Cloud platforms adopt a shared responsibility model for data. This means that you can count on the provider to ensure the security and integrity of the application, but you are responsible for protecting and managing all the data it generates.
For example, if a disk array fails on a backend database, the provider will fix it. But a data loss resulting from a user error, a failed integration, or a malicious attack on your organization is your problem to solve.
5. “Data backup and disaster recovery are the same thing”
→ The truth: there is “kinship”, but one thing is one thing and another thing is another thing!
Data backup and disaster recovery are two equally critical parts of the same concept: business continuity; that is, you cannot have one without the other. Changing it up: data backup is the process of making the backup itself, while disaster recovery is when those backups are recovered.
To better explain these differences: Data backup represents a figure called 'recovery point objective', which is the amount of data that needs to be recovered to keep operations going. And disaster recovery makes use of the 'recovery time objective', which takes into account how long this process takes.
That is, your business continuity plan should include recovery point and recovery time objectives.

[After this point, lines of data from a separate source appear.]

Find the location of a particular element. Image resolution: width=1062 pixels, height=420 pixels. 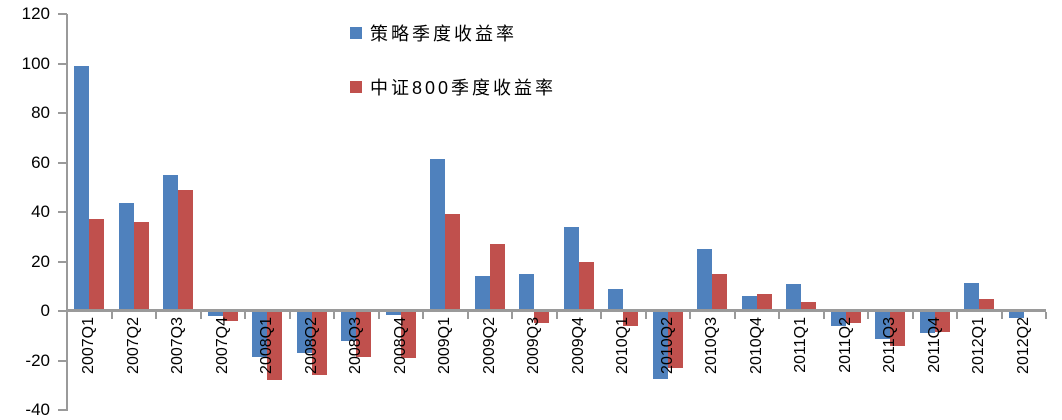

x-axis-label-2010Q1: 2010Q1 is located at coordinates (623, 365).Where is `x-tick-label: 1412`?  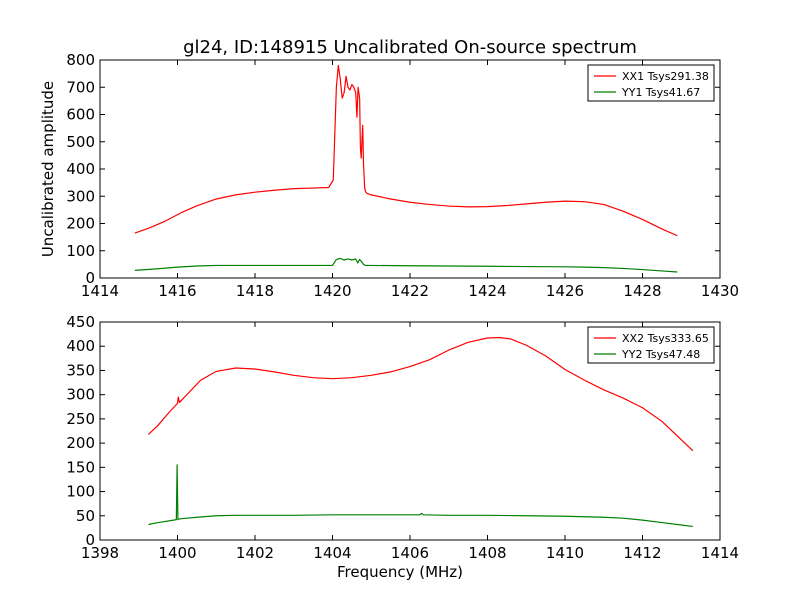 x-tick-label: 1412 is located at coordinates (642, 553).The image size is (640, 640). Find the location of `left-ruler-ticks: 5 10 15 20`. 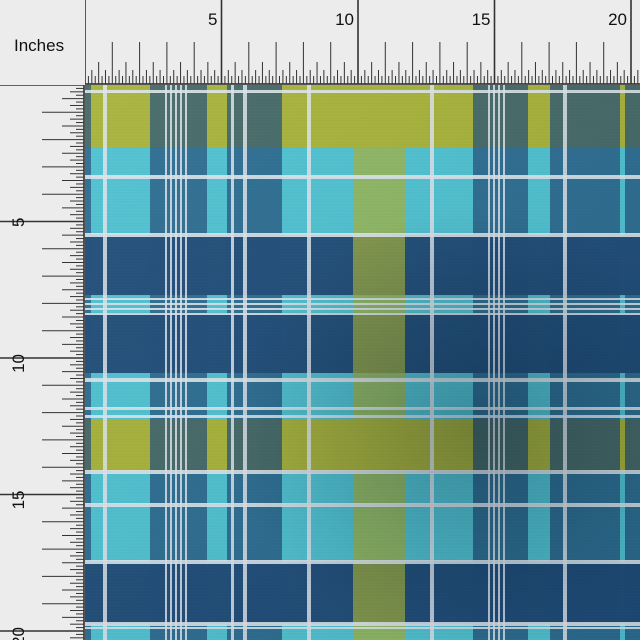

left-ruler-ticks: 5 10 15 20 is located at coordinates (42, 362).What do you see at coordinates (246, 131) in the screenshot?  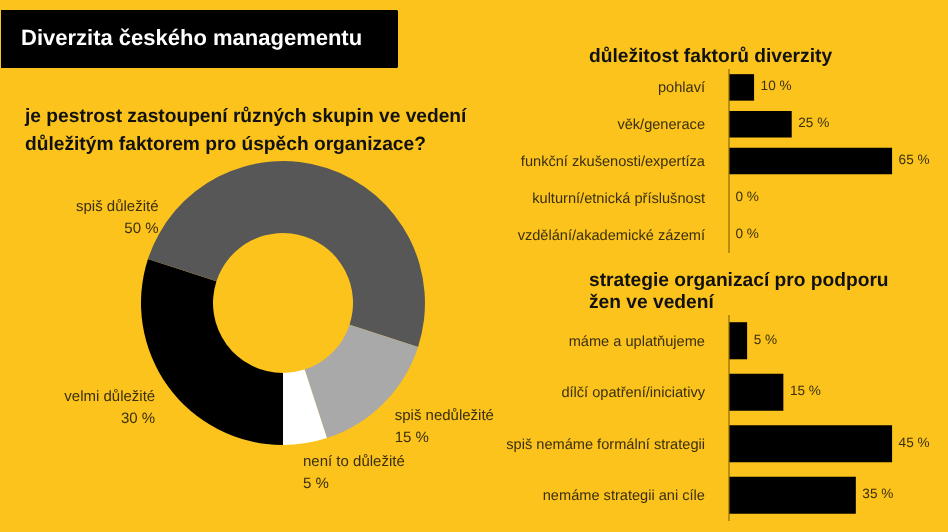 I see `chart-subtitle: je pestrost zastoupení různých skupin ve vedení důležitým faktorem pro úspěch organizace?` at bounding box center [246, 131].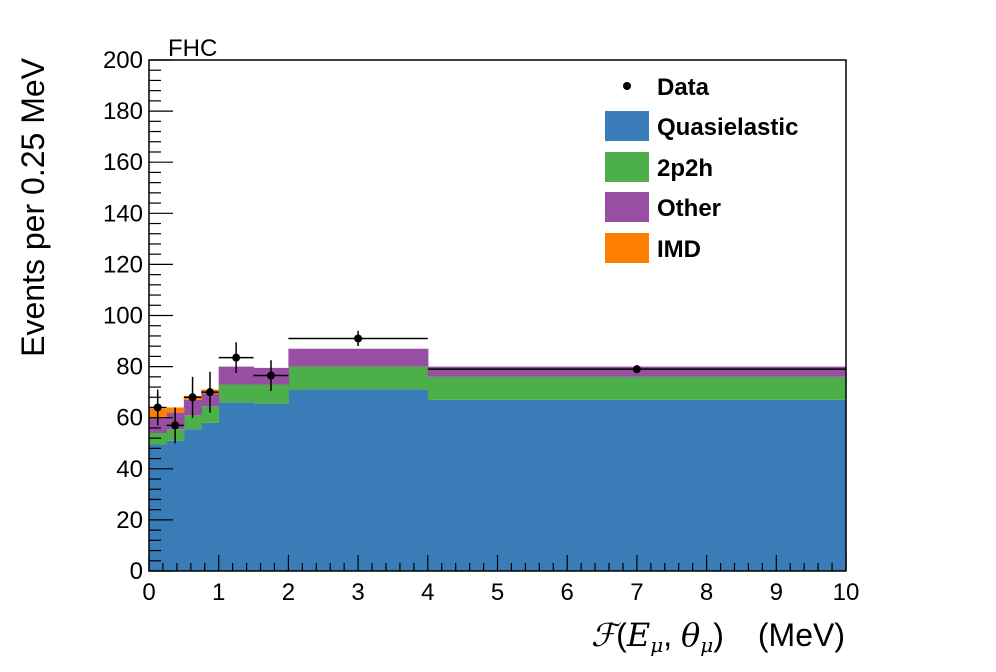  I want to click on y-tick-label: 200, so click(123, 60).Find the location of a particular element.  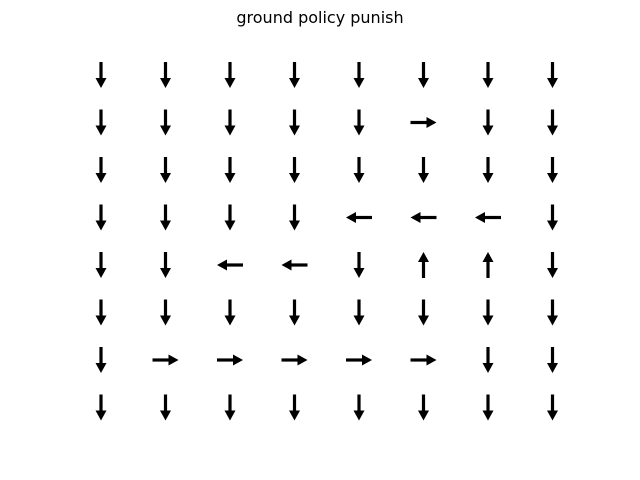

arrow-right-r6-c4 is located at coordinates (359, 360). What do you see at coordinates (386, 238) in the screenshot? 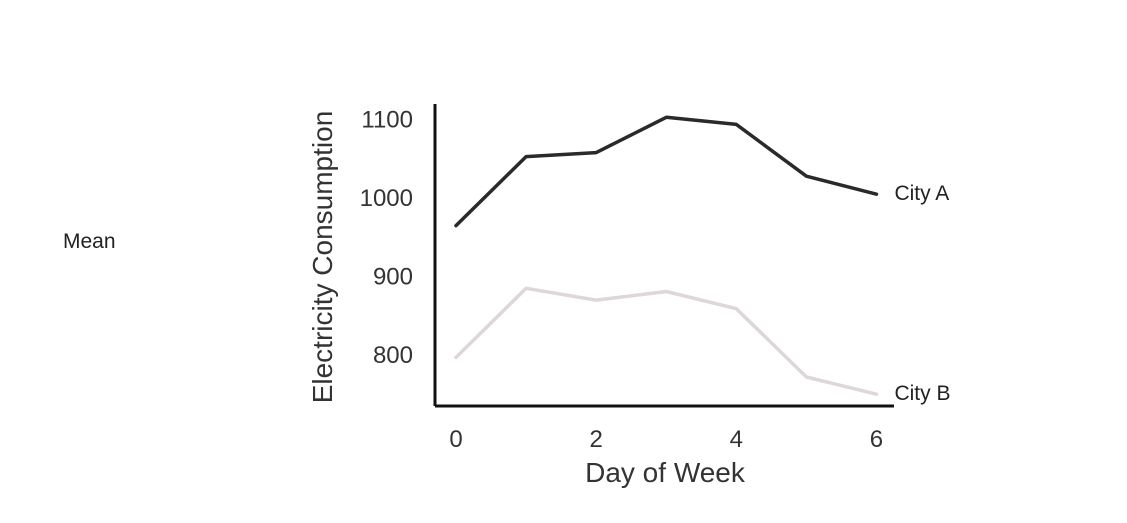
I see `y-tick-labels: 800 900 1000 1100` at bounding box center [386, 238].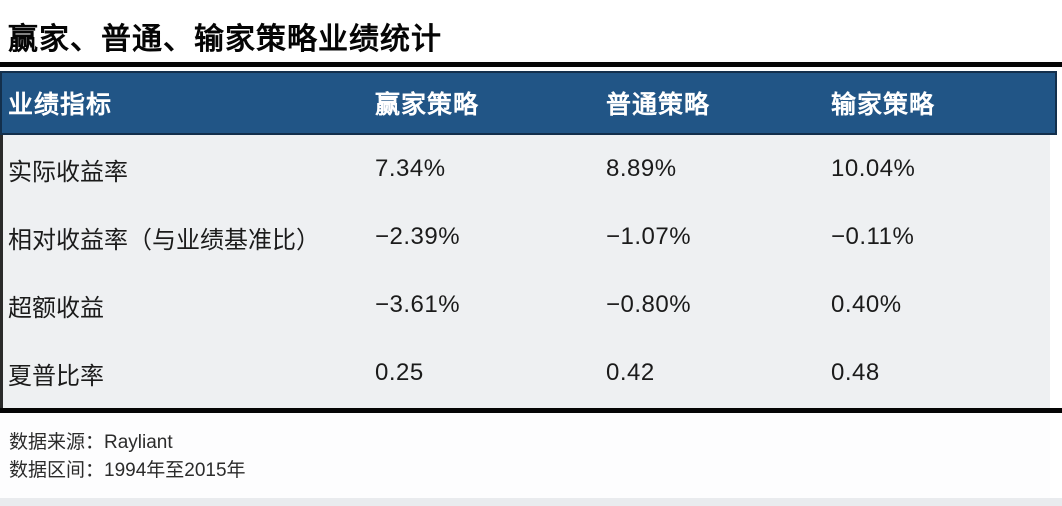 Image resolution: width=1062 pixels, height=506 pixels. What do you see at coordinates (91, 442) in the screenshot?
I see `data-source-note: 数据来源：Rayliant` at bounding box center [91, 442].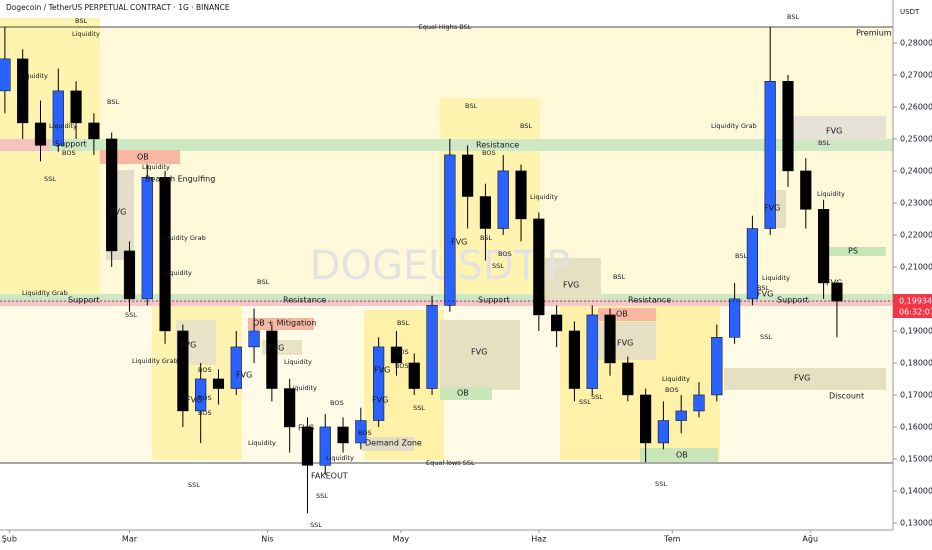 The height and width of the screenshot is (550, 932). What do you see at coordinates (916, 312) in the screenshot?
I see `countdown: 06:32:07` at bounding box center [916, 312]. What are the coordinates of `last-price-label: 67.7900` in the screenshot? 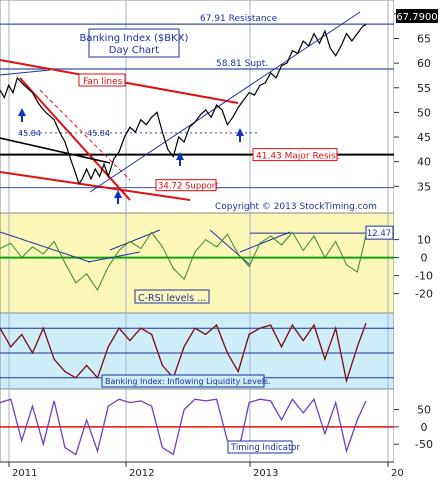 It's located at (416, 18).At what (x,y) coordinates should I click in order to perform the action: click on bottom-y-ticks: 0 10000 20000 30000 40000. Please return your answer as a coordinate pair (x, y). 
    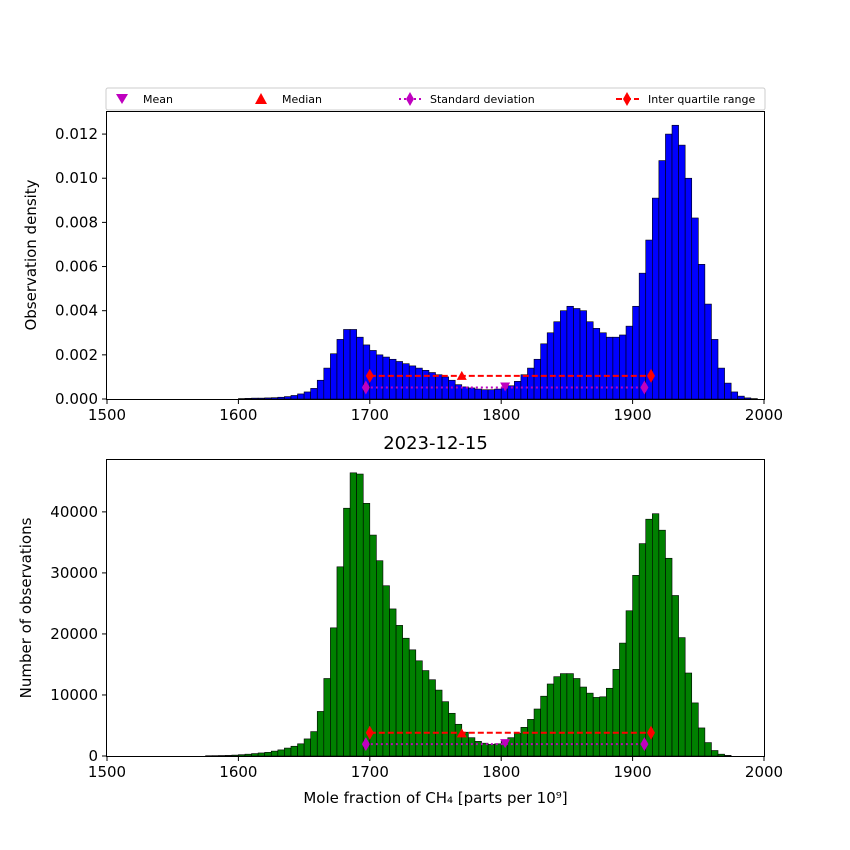
    Looking at the image, I should click on (78, 634).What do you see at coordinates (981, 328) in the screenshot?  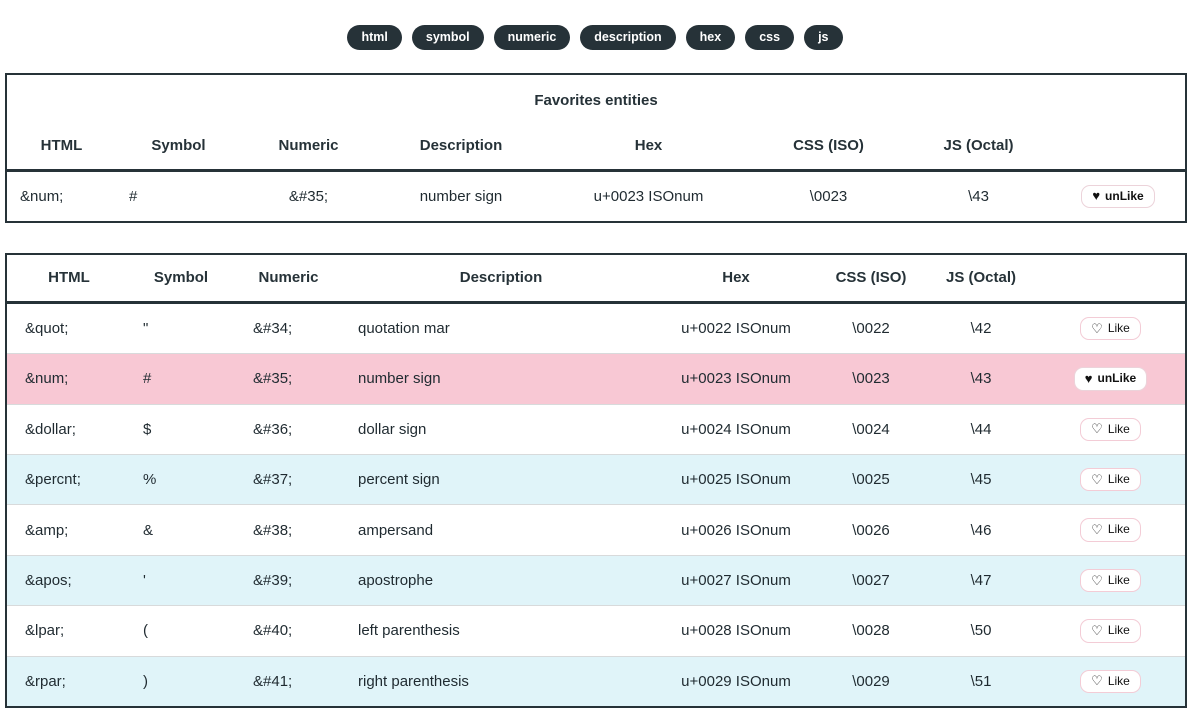 I see `cell-js: \42` at bounding box center [981, 328].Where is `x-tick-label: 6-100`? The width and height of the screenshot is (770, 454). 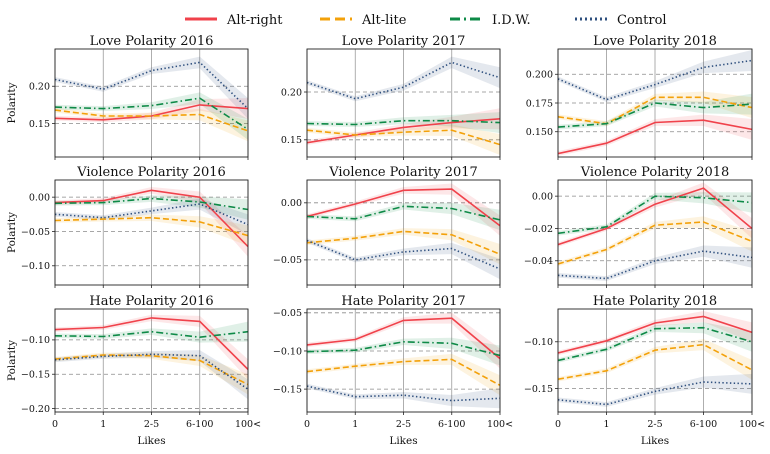
x-tick-label: 6-100 is located at coordinates (704, 424).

6. “We don't have high-value data to protect with a backup strategy”
→ The truth: look...
No matter the size, every business generates valuable data every day. Credit card information can be as high as $5 per record on the black market, while personally identifiable information from customers and employees can be worth up to $450 per record.
Then there's financial and sales information and intellectual property, which competitors may be eager to obtain.
When it comes to ransomware, attackers don't necessarily care about the resale value of the data they're holding hostage; they just need the company to need the data enough to pay to retrieve it.
In fact, the cost of ransomware-related downtime is around 50 times higher than the ransom itself.
7. “We don't need a backup, our antivirus software will protect us”
→ The truth: you are abusing your naivety!
With the wide variety of sophisticated cyber threats out there, antivirus isn't enough to protect your company's data.
No Datto's global study, half of respondents reported that ransomware-type attacks were able to bypass antivirus and antimalware solutions, including legacy anti-malware and signature-based antivirus filtering.
→ Also read: Is your company prepared for the GDPR?
How about, your company can celebrate World Backup Day without worries? What did you think of this list of myths that are still alive? make contact with us and see how we can structure an Amazon Web Services backup strategy for your company!